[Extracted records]
-- Opening Marker --
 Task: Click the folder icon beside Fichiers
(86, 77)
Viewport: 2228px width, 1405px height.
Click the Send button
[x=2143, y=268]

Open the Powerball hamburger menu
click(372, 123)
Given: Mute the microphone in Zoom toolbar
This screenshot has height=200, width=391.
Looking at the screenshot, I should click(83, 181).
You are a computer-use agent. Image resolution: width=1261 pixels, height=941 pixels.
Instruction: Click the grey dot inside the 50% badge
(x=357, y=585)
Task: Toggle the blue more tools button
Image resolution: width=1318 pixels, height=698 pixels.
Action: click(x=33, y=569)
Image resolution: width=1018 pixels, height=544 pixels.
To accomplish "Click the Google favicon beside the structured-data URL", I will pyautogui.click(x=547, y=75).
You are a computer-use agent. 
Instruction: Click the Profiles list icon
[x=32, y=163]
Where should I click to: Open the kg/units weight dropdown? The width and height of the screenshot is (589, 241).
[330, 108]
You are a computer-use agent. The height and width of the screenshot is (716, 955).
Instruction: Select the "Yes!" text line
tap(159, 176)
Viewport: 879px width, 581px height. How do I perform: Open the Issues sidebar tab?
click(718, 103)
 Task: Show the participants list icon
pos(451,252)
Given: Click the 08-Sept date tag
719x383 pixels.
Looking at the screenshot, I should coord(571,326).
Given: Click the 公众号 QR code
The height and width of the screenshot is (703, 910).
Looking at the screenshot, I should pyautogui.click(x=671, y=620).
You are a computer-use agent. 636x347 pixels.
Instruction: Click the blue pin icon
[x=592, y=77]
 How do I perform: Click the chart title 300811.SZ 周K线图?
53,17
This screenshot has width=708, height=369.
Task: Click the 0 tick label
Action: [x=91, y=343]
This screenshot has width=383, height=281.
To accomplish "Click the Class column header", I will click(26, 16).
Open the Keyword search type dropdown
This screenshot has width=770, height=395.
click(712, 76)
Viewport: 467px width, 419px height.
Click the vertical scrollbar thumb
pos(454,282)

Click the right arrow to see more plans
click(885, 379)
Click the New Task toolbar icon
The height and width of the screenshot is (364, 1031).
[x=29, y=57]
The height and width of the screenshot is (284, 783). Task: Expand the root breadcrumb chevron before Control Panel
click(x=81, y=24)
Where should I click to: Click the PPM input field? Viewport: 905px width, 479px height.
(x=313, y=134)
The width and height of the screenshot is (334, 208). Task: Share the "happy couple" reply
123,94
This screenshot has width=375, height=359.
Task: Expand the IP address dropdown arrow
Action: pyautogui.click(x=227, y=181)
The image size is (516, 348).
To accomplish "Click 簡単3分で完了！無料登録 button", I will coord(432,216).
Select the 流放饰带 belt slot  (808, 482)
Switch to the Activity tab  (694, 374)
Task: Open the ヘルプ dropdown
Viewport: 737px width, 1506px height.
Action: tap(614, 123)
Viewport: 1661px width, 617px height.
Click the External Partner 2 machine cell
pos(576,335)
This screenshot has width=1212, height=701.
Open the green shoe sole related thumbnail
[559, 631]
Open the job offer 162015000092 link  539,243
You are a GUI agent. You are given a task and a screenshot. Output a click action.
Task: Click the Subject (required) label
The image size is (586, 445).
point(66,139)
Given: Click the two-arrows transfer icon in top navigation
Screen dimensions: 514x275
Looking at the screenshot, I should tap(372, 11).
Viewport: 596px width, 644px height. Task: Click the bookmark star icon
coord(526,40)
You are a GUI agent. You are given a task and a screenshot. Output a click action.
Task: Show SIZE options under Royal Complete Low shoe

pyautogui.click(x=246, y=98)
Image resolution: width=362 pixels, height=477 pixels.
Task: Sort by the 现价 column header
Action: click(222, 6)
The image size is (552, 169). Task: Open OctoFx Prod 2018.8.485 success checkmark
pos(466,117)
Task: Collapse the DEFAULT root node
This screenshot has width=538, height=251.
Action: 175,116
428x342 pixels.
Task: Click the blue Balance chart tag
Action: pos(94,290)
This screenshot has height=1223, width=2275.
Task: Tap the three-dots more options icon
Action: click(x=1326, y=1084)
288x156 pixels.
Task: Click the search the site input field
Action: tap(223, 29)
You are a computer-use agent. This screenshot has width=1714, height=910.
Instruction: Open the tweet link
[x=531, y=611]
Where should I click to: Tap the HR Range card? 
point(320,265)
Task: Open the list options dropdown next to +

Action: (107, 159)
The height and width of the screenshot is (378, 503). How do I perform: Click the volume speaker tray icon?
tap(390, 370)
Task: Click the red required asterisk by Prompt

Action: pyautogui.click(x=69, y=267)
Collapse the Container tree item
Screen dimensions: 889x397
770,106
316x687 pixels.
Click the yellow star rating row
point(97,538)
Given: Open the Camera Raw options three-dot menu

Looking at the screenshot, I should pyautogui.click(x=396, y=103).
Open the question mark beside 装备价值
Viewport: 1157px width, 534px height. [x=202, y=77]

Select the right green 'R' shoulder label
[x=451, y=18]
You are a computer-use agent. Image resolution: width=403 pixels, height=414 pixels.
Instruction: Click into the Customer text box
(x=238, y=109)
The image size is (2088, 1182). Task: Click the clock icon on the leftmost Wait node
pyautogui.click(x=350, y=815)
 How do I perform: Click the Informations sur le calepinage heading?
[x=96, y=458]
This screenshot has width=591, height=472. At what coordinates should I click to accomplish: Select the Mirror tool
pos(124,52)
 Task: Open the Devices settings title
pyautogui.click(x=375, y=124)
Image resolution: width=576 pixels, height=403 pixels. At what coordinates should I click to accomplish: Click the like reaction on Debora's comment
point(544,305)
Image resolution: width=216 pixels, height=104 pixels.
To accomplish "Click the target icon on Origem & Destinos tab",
-- Closing Marker --
## Exercise goal
Using the records above, pull out each line where the word "agent" occurs.

## Exercise output
You are a computer-use agent. Image resolution: width=1261 pixels, height=941 pixels.
You are a computer-use agent. 
You are a computer-use agent. The height and width of the screenshot is (716, 955).
You are a computer-use agent. 636x347 pixels.
You are a GUI agent. You are given a task and a screenshot. Output a click action.
You are a GUI agent. You are given a task and a screenshot. Output a click action.
You are a computer-use agent. This screenshot has width=1714, height=910.
You are a computer-use agent. Image resolution: width=403 pixels, height=414 pixels.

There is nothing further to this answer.